- _EXERCISE INSTRUCTIONS_: Taking the line that contains "Delete the Virtual Home Staging line" as the first, copy each line exactly up to and including the last line below.

--- SOURCE INFORMATION Enclosed Below ---

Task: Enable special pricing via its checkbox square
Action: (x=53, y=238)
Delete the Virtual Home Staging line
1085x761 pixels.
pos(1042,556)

--- End of Enclosed SOURCE INFORMATION ---

- _PROBLEM SOLUTION_:
Delete the Virtual Home Staging line
1085x761 pixels.
pos(1042,556)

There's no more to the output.